WHAT IS UTAH’S DRAM SHOP LIABILITY?
Drunk driving laws are well known. But you might not know that Utah has a Dram Shop Liability Law which allow victims and their families to hold bars, hotels and other alcohol retailers accountable for the actions of the patrons they overserve alcohol to.
QUESTION: DOES UTAH HAVE DRAM SHOP LAWS?
ANSWER: YES. See the Utah Alcoholic Product Liability Act. Utah Code Ann. 32B-15-1 (2021).
WHAT IS THE LEGAL STANDARD IN DRAM SHOP CASES?
An alcohol serving establishment (bar, hotel, etc) is liable for the injuries a drunk person causes if that drunk person was overserved alcohol at their business and then hurts someone. This often occurs when the bar overserves alcohol to a blatantly drunk person who later drives and kills someone. The heirs or the hurt person will have a Utah wrongful death or injury lawsuit against the drunk driver and the bar.
UTAH DRAM SHOP STATUTE OF LIMITATIONS.
Currently as of 06/26/2021 Utah’s Dramshop statute of limitation is two years from the date of loss. As with any statute of limitations, you should always check with a Utah injury attorney to preserve your legal rights. Statute of limitations are riddled with exceptions.
DAMAGE CAPS IN UTAH DRAM SHOP INJURY LAWSUITS.
1 million per person against the alcohol serving establishment, hotel, bar or vendor.

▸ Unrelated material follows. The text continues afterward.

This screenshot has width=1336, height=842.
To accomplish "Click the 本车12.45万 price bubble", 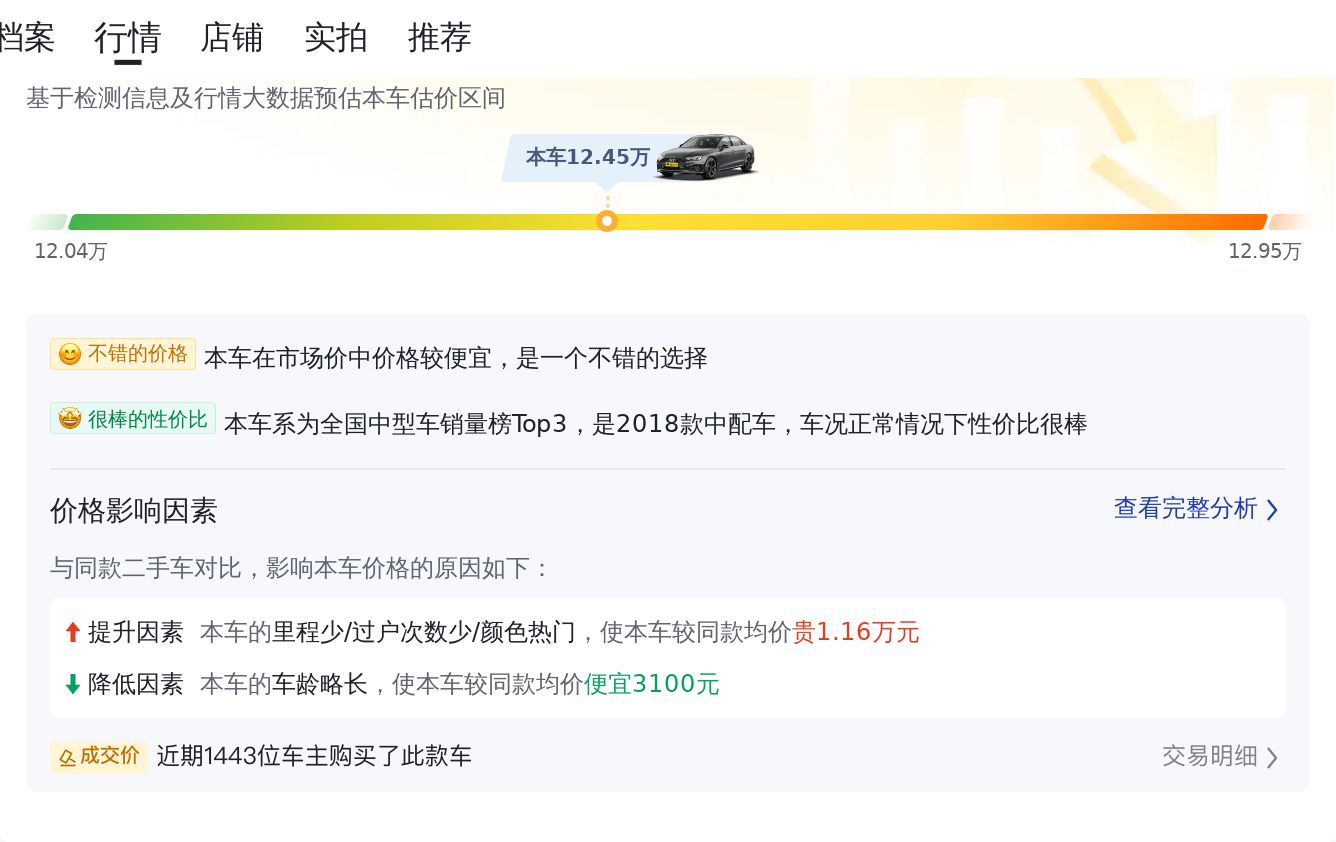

2 million per occurrence, regardless of how many people were injured as a result of the alcohol serving establishments hurts by overserving people. See Utah Code Ann. 32B-15-301(2) (2021).
The damages cap doesn’t apply to the drunk, overserved person, who caused the car accident or injuries. See Utah Code Ann. 32B-15-301(4) (2021). That cause of action for damage is separate from the lawsuit against the alcohol serving establishment.
UTAH’S DRAMSHOP LAWS NOT APPLICABLE TO:
Utah’s Dramshop liability laws do not apply to a business licensed in accordance with Chapter 7, Off-Premise Beer Retailer Act, to sell beer at retail only for off-premise consumption. Sounds like the Beer Gardens get a free ride.
ALCOHOL LIABILITY / DRAMSHOP / HOSPITALITY VIOLATION EXAMPLES:
Dramshop, overserving violations do occur and here are some examples:
Example 1. Overserving Alcohol. A dive bar continues to serve alcohol to a clearly intoxicated person who was passed out in the bathroom, throwing up and then came back to the counter and asked for more beer. The patron was served and then drove his car killing a young woman.
The deceased young woman’s heirs have a claim against the drunk driver and the bar that overserved the drunk driver. The drunk driver will often have car insurance to pay for the wrongful death damages and the bar will have insurance policies to pay for the Dramshop wrongful death damages.
Example 2. Serving an “Interdicted Person.” You can’t serve alcohol to a known “interdicted person.” An interdicted person is some who can’t be sold alcohol legally in Utah. The bar owner knows that the person they are serving is an interdicted person and serve them alcohol anyways. The interdicted person then kills someone with their car after leaving the bar.
Example 3. Serving a Known Underage Minor Alcohol. The bar waiter knowingly serves alcohol to a minor who later hurts someone while driving home.
COMMON EVIDENCE IN A DRAM SHOP CASE CAN CONSIST OF:
Proof of age was never requested via ID.
Service of alcohol to a minor who is known to be a minor or clearly is a minor.
Service of alcohol to a person who was clearly drunk.
Allowing a visibly intoxicated person to leave and drive home.
Bar video security footage showing the patron visible too drunk to be served more alcohol.
DOES UTAH’S DRAM SHOP ACT APPLY TO SOCIAL HOSTS?
Probable not. Social hosts are people who provide alcohol to their guests when they entertain, whether at their house, camping or in a hotel room. Although social hosts are probable not subject to Utah’s Dram Shop laws they still need to use good judgment and act responsibly when serving alcohol to guests.
A social host would likely be held responsible if they overserve their guests and a guest drives and hurts someone. A jury would not look favorable upon the host for their actions.